### WORK REQUEST
Reproduce the records exactly through the line with "Task: Select the Timestamp column header".

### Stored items
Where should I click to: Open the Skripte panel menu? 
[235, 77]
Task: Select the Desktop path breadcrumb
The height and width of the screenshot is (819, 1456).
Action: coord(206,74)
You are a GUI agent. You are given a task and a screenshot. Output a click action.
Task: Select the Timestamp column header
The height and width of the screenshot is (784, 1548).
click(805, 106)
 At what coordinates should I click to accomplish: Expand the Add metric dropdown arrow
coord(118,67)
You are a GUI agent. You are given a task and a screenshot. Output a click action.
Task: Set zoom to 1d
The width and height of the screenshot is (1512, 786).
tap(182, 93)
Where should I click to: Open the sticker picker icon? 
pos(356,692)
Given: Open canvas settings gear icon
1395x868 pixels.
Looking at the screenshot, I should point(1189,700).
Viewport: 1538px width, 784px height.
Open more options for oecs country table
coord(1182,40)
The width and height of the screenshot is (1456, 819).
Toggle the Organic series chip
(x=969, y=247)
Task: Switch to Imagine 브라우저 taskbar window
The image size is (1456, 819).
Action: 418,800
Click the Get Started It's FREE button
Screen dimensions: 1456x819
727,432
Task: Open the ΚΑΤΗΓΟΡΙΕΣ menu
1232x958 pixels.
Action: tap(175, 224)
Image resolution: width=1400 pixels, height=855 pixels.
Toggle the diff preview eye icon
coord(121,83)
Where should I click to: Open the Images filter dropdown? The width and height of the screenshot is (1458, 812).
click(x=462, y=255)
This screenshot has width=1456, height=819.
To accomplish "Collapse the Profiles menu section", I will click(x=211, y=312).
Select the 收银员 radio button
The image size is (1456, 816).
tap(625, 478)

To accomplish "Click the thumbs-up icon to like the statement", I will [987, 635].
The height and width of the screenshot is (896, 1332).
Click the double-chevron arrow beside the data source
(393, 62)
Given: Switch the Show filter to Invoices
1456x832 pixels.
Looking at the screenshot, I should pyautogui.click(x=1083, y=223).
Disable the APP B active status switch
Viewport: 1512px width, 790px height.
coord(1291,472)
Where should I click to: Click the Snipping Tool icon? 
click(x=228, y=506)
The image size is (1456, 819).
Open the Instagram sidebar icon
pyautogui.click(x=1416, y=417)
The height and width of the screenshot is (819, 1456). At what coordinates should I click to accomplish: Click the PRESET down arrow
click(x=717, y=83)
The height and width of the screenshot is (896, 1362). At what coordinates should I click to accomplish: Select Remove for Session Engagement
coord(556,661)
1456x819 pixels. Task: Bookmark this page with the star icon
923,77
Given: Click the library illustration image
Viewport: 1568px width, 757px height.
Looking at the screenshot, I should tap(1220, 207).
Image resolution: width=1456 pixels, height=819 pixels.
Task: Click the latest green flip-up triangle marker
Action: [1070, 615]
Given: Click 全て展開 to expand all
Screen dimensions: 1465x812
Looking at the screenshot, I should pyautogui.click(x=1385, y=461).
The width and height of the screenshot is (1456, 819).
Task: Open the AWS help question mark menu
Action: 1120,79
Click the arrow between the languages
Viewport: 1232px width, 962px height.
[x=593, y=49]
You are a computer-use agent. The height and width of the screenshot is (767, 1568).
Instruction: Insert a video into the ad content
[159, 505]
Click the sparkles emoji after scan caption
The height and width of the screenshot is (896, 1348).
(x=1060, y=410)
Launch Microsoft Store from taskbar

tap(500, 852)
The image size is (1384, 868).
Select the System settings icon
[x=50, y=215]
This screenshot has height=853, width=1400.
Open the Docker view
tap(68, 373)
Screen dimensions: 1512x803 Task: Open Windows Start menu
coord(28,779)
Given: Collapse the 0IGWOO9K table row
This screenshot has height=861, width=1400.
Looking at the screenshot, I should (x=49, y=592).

### REPLY
Where should I click to: Open the Skripte panel menu? 
[235, 77]
Task: Select the Desktop path breadcrumb
The height and width of the screenshot is (819, 1456).
Action: coord(206,74)
You are a GUI agent. You are given a task and a screenshot. Output a click action.
Task: Select the Timestamp column header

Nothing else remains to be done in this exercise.